Exchange system?? Auughhh!! Just hearing those words makes me want to run away screaming with my hands covering my ears.
I agree that medical outcomes are important, but when it comes to something like T1 diabetes, even medical outcomes can be subjective. Could not agree more about SD as opposed to A1C as an important measure, though. While A1C might be a good measure for T2s, I really don't feel it's a good measure for T1s.
I do, however, think that quality of life is an important factor, one that is just as important as medical outcomes. In so many cases, quality of life can translate into better care provided by the patient. When I was on MDI, I could achieve a decent A1C in the 7s, but it came at a cost. My life was completely rigid with little to no flexibility in my exercise or work routine.

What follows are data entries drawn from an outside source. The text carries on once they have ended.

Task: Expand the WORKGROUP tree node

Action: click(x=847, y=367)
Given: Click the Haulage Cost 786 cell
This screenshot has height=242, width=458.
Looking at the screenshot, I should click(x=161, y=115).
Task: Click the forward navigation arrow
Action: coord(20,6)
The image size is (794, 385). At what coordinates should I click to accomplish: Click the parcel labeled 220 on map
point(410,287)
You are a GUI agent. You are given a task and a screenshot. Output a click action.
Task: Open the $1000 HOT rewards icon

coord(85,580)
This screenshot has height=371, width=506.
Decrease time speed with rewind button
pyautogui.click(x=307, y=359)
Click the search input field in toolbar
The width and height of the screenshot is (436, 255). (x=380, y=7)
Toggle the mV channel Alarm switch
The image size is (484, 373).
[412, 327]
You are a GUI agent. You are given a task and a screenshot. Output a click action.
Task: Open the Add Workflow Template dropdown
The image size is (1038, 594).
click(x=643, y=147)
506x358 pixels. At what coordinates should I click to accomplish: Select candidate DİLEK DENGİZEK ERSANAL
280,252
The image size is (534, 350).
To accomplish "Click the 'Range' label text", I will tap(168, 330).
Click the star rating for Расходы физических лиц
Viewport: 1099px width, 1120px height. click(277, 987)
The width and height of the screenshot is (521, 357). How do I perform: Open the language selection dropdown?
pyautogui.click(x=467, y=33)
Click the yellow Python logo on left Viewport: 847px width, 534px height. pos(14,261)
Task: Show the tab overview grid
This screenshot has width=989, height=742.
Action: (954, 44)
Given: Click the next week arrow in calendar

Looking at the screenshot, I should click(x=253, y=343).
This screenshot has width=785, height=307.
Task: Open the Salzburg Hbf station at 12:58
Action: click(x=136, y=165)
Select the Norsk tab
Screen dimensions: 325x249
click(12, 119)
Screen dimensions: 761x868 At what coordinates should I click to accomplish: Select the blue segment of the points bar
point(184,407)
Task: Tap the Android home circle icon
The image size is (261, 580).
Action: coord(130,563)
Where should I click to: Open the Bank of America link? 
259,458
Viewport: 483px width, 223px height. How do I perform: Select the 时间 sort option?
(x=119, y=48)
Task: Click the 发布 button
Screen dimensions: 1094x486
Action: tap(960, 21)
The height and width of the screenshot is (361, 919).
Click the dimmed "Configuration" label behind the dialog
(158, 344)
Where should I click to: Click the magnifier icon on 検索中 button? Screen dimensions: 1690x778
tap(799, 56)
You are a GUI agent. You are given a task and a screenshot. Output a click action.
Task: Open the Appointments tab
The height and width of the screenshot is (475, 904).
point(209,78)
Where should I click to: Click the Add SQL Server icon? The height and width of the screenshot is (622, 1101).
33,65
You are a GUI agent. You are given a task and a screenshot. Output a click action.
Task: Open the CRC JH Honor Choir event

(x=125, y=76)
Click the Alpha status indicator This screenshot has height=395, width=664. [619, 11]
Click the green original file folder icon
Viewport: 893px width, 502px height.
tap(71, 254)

This affected my job (I had to be so strict about when I took lunch, for example) and my personal life (couldn't sleep in on a Saturday morning, had to eat when I wasn't hungry, had to skip meals when I was hungry, had to pass up social opportunities that involved food, etc...even sex couldn't be spontaneous because I had to make sure I wasn't going to crash in the middle of things....). I consider all of these things "quality of life" issues. Sure, they may sound petty to some, but when you have to live such a rigid life 24/7, it can really start to burn you out. It affects relationships, work, everything. So yeah, my "medical outcomes" might have been ok, but my personal life often bordered on being a mess. I've found that I have less "burn out" on the pump because I can be more spontaneous. I have a better relationship with my spouse because we can be more spontaneous.
Trying to do a comparison between pump and MDI... I'm not sure any existing data could be used and it probably would take a study designed especially to do such a comparison.
It's not strictly true that pump users are a self-selected group but it's often true. I'm sure today you could compare those on the pump vs those not on the pump and find that those on the pump are better educated and better controlled... but that could be due entirely to self-selection.
MDI'ers would probably benefit from a lot of the stuff a pump user is taught. But they seem less likely to be taught it.
And then there's still a contingent out there doing 2 shots a day of R+N, or a basal/bolus routine with MDI but without any of the actual benefits of using bg readings and carb counting to make MDI work well.
It will be interesting to see how a supposedly objective set of studies will compare the cost vs benefit. No question that pumping is superior to MDI but cost is always a consideration. Few of us would opt for MDI if pumps were handed out for free! I hope that advancements in pump design and manufacturing technologies will make pumping more affordable, and then studies like these will be moot.